Currently, the city has a bed and breakfast bylaw, which calls for licensing of permanent residents who rent out three or fewer rooms, to six or less people.

Also, housing bylaws allow a homeowner or occupant to have up to two boarders. No mention is made of length of stay.

Steves asked staff to determine how many more bed and breakfast licences should or could be issued. Costs have yet to be determined, but all proposals point to stiffer violation fines ($1,000 per day).

“I don’t think we need 1,500 bed and breakfasts,” said Steves, alluding to the initial report that states there are 1,586 short-term rentals listed with online booking sites and even more operating outside of such agencies.

Data suggests that of the city’s 27,200 single-family homes, as many as 555 entire homes could be listed online for short-term rentals, noted Steves.

“Close the loopholes, enforce the bylaw,” said McNulty.

A number of residents addressed council, stating they were frustrated with ongoing rentals in their neighbourhood and the city’s alleged lack of response.

Keith McDonald said he’s living beside a house billed as a “Brilliant Party House.”

He and others noted it has been difficult to find the owners of the house to address the problems.

“The bylaw officer comes by but can’t seem to find any owners,” said McDonald.

Community activist Henry Yao noted, via Twitter, “One of the most common complaints is that some of the owners do not [live] in Canada.”

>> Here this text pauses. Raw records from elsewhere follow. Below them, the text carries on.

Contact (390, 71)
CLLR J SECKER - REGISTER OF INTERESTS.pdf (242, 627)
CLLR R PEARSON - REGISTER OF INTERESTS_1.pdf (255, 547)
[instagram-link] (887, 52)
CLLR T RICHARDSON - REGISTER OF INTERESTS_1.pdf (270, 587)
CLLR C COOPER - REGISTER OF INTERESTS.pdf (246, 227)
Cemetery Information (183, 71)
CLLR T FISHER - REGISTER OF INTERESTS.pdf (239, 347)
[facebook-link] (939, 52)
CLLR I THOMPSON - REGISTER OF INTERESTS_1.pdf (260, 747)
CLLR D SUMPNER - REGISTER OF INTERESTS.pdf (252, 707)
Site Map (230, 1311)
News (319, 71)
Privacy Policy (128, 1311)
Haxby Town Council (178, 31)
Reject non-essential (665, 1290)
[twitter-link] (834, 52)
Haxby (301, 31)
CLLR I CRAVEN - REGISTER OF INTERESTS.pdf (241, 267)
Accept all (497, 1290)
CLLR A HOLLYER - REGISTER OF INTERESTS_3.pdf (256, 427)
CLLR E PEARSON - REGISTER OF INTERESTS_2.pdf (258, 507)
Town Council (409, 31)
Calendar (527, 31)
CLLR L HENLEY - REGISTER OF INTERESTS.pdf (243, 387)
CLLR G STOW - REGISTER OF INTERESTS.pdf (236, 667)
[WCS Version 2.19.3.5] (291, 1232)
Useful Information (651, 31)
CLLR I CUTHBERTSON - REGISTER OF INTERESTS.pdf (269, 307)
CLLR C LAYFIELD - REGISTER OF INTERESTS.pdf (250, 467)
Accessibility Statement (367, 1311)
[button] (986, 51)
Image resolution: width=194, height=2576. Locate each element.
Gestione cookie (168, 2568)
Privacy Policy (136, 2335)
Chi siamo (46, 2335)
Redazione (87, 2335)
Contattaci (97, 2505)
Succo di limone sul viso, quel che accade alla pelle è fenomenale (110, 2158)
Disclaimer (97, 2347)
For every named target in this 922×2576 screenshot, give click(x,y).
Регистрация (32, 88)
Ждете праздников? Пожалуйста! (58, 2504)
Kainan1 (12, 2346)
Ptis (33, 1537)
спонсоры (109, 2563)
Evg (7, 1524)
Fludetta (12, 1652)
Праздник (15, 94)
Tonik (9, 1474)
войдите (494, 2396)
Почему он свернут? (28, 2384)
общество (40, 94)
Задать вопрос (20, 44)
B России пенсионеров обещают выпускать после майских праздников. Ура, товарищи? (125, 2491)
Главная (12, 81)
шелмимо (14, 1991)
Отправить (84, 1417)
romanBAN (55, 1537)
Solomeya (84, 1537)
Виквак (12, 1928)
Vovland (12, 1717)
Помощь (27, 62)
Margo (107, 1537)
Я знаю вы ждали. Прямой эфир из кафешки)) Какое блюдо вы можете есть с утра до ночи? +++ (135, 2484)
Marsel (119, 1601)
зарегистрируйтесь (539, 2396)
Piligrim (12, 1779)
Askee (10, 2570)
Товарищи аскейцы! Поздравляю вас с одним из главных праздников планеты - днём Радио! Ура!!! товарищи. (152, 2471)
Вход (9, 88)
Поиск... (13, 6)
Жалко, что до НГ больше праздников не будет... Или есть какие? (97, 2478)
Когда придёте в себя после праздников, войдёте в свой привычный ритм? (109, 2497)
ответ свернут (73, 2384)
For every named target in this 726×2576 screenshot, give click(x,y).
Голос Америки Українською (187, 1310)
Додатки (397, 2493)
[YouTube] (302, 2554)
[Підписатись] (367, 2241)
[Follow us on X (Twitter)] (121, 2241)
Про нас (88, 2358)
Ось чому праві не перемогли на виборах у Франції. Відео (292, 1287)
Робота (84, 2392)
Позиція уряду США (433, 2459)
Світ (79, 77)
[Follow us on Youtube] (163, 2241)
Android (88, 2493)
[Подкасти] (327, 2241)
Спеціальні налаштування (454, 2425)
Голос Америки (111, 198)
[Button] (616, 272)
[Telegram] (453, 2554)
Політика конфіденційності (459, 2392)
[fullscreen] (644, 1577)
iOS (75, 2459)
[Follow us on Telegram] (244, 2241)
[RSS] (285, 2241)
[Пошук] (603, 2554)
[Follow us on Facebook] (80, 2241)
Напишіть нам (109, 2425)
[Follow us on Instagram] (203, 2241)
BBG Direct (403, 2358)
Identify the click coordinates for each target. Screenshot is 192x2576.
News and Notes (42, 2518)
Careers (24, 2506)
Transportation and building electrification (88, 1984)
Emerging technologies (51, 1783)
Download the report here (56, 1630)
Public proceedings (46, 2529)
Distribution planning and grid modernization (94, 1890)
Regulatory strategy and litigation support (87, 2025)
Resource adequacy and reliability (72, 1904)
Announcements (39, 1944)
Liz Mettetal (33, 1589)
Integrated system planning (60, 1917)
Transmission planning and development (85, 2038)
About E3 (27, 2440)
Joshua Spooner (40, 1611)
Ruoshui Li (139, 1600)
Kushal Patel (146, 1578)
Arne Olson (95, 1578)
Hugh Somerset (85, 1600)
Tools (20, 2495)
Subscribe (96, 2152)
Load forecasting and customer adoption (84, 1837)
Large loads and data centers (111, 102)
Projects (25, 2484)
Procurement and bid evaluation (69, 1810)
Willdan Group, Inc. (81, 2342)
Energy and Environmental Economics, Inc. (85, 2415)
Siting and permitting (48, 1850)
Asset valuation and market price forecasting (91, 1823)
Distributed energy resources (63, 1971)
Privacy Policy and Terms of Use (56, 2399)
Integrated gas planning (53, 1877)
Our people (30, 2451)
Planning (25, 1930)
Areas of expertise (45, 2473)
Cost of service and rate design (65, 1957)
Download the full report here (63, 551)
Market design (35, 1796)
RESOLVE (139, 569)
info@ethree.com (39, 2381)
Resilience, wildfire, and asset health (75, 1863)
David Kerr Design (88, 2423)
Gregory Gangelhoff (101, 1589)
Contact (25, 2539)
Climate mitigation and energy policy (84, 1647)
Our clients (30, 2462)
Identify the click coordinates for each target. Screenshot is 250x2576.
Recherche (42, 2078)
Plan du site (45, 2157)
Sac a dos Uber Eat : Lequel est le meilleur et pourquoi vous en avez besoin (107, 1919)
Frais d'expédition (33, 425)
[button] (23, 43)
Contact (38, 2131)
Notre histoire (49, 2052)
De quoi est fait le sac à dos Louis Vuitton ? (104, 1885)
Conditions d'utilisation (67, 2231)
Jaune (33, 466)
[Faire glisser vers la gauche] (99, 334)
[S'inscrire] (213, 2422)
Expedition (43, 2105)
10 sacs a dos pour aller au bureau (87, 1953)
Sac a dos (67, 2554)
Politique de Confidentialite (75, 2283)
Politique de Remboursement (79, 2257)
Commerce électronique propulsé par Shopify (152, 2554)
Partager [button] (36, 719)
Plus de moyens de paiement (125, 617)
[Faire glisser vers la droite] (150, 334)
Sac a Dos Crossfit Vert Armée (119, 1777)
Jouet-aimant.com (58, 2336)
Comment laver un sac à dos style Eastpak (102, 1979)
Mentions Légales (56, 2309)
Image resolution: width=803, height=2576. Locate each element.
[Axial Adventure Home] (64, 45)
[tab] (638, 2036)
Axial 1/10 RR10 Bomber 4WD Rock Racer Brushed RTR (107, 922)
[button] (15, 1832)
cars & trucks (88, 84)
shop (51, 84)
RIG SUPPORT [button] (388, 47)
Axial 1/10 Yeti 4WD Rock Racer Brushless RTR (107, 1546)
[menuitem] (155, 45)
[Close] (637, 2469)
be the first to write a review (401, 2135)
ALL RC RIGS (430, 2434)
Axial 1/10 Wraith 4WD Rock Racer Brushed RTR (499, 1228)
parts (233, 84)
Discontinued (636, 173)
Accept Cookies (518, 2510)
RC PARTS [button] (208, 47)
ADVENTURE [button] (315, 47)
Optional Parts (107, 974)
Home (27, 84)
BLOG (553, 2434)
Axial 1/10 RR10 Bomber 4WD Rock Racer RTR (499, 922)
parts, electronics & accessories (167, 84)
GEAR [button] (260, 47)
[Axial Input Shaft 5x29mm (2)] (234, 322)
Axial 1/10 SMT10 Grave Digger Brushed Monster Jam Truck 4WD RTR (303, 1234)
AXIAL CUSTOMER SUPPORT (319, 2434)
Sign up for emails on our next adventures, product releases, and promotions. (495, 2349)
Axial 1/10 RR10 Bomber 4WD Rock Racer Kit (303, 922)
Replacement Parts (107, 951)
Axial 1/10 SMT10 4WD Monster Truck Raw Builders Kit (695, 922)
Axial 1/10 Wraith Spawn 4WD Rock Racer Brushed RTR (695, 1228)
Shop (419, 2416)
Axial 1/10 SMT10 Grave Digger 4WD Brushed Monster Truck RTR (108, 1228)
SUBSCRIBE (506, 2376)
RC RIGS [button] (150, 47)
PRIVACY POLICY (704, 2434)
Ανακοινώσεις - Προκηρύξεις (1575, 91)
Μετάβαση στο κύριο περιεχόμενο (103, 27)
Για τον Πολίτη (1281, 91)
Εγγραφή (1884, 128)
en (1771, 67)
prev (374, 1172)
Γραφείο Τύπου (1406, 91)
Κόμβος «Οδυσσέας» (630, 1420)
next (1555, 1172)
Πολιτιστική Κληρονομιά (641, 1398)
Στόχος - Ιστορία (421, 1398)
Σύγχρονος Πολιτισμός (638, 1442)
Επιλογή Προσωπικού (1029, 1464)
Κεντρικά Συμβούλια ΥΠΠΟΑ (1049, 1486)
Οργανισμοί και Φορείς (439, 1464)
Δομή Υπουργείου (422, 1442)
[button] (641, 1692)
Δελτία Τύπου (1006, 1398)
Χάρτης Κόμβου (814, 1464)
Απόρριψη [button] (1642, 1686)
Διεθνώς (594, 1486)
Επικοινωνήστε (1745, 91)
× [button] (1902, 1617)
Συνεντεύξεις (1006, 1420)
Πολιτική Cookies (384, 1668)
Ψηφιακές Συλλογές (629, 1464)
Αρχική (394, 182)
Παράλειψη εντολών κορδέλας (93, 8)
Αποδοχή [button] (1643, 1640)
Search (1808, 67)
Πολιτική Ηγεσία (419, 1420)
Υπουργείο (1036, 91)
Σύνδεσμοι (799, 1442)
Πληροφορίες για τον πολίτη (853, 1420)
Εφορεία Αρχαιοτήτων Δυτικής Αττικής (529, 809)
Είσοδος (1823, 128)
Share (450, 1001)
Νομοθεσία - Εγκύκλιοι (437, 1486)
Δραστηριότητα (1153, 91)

Empty homes is a frequent complaint among many people in single-family home neighbourhoods. A seven-week window of data last summer by the Ministry of Finance on foreign purchases revealed one in four Richmond properties was being bought by foreigners. UBC economist Tom Davidoff has stated there are likely more of such purchases, as foreign money is sometimes channeled through permanent residents and citizens. The data is also self-reported.

At one point in the council meeting, Mayor Malcolm Brodie said he thought people had misunderstood council’s intentions that a decision was to be made Monday. Brodie said what was recommended by staff was public consultation.

Coun. Derek Dang blamed “the newspaper” for leading people to believe council had done nothing in the past to address the growing problems related to short-term rentals.

“To hear people coming out one after the other saying this council, this council, this council; you guys aren’t doing your job...I feel badly...but we have processes. We have to follow a sense of order,” said Dang.

Regarding enforcement of bylaws with respect to house-hotels, Brodie conceded, “Whatever we do, we have got to have a program for better enforcement. That’s the first place we’ve come up short.”

No decisions or changes to bylaws have been made following last night. A staff report on prohibiting short-term rentals in residential zones, save for licensed bed and breakfasts, is forthcoming.